■ WHAT TO WORK ON
Convert the part of the records that opens with the line containing "Save the image using the download icon" and runs through the end of the records into a JSON list of strings, one per line, omitting blank lines.

━━ TASK INPUT ━━

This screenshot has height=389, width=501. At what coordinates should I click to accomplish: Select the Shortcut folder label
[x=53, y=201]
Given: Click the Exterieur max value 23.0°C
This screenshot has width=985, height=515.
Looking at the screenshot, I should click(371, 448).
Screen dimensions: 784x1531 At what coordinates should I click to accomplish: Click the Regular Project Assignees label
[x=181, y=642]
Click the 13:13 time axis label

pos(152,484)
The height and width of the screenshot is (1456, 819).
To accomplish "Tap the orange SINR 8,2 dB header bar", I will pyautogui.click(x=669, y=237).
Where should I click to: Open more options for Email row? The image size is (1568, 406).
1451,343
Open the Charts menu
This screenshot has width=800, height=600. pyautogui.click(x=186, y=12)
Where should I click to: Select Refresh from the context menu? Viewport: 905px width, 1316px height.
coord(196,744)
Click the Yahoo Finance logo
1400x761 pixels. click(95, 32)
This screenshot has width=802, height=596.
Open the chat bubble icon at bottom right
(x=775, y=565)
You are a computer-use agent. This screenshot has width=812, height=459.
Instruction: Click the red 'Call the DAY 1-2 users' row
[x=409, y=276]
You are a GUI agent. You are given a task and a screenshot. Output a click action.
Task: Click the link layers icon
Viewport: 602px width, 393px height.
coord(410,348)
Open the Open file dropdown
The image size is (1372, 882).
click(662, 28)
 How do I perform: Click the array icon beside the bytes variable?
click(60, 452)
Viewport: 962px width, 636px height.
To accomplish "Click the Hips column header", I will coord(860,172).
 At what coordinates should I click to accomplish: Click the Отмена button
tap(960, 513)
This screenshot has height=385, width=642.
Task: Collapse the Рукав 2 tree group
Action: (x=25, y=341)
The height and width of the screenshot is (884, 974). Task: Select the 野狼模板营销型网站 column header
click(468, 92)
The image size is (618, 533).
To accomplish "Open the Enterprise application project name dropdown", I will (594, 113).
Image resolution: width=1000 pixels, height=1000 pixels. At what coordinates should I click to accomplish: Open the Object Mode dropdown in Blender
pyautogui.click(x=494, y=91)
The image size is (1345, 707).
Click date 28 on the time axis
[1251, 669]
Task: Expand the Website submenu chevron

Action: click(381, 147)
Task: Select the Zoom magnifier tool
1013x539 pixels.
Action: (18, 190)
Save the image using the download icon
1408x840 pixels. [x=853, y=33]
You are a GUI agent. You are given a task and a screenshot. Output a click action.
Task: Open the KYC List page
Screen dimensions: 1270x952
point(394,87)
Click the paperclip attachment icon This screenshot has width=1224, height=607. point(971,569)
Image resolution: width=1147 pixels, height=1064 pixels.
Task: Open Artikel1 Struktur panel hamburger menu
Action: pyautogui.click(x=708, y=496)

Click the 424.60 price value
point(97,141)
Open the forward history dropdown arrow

━━━

■ TASK SOLUTION
[
  "Save the image using the download icon",
  "1408x840 pixels. [x=853, y=33]",
  "You are a GUI agent. You are given a task and a screenshot. Output a click action.",
  "Task: Open the KYC List page",
  "Screen dimensions: 1270x952",
  "point(394,87)",
  "Click the paperclip attachment icon This screenshot has width=1224, height=607. point(971,569)",
  "Image resolution: width=1147 pixels, height=1064 pixels.",
  "Task: Open Artikel1 Struktur panel hamburger menu",
  "Action: pyautogui.click(x=708, y=496)",
  "Click the 424.60 price value",
  "point(97,141)",
  "Open the forward history dropdown arrow"
]